Floyd Medical Center in Rome, Ga was notified by the Georgia Department of Public Health that a preliminary test for a patient being treated at the facility was positive for Coronavirus.
The hospital made a statement late Thursday evening (March 5, 2020).
From the press release issued by Floyd Medical Center:
A 46-year-old female presented to Floyd’s Emergency Care Center with flu-like symptoms on the afternoon of Saturday, February 29, 2020. The patient was screened according to CDC and GDPH screening guidelines and was subsequently treated and released. She did not meet the testing criteria for COVID-19 or warrant hospitalization.
The patient returned to Floyd’s Emergency Care Center on Tuesday, March 3, 2020 with worsening symptoms. Further tests were completed, GDPH was notified and subsequently authorized her release. Despite the patient, again, not meeting COVID-19 screening criteria, Floyd clinicians made the determination to admit her to the hospital due to her condition.

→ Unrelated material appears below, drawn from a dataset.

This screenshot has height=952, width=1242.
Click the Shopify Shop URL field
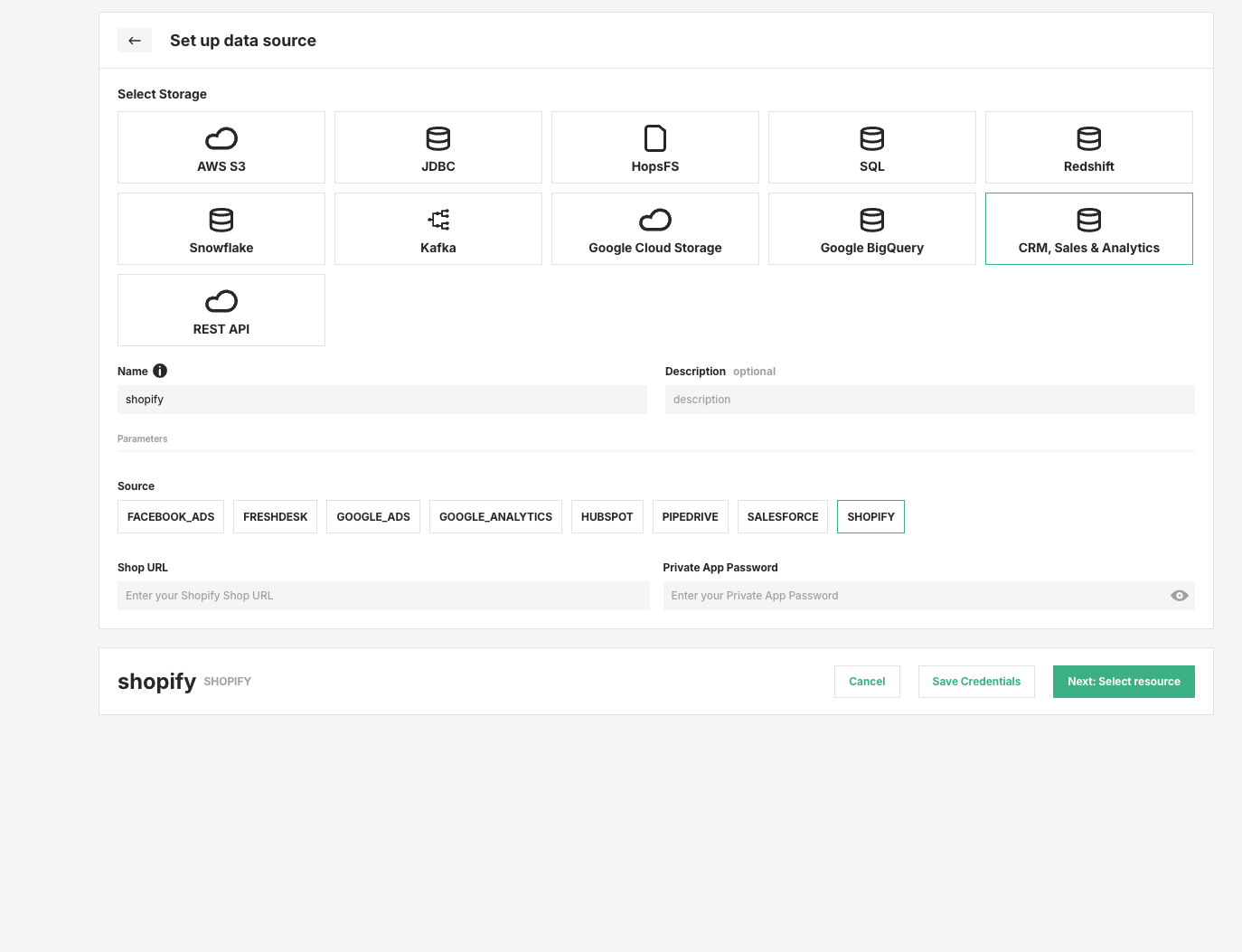point(383,595)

The patient was placed in isolation and further screening was conducted. At the adamant urging of the attending physician and District Health Director Dr. Gary Voccio, CDC and GDPH authorized COVID-19 testing for the patient. The preliminary test result was deemed positive. Additional confirmatory testing is being performed and results from CDC are anticipated in the coming days.
While we await final confirmation, Floyd has been advised by GDPH to notify caregivers who treated this patient prior to isolation on Tuesday. In addition, although the risk of exposure is low, Floyd has made the decision to proactively notify all patients who may have had contact with any of these caregivers or who may have been in the ER at the time the patient was present in order to instruct them on next steps and address concerns.
Floyd has negative pressure isolation rooms with specialized ventilation systems and said staff participates in drills and training routinely to maintain a state of continual readiness, and caregivers use personal protective equipment when caring for any patient suspected of having an infectious disease.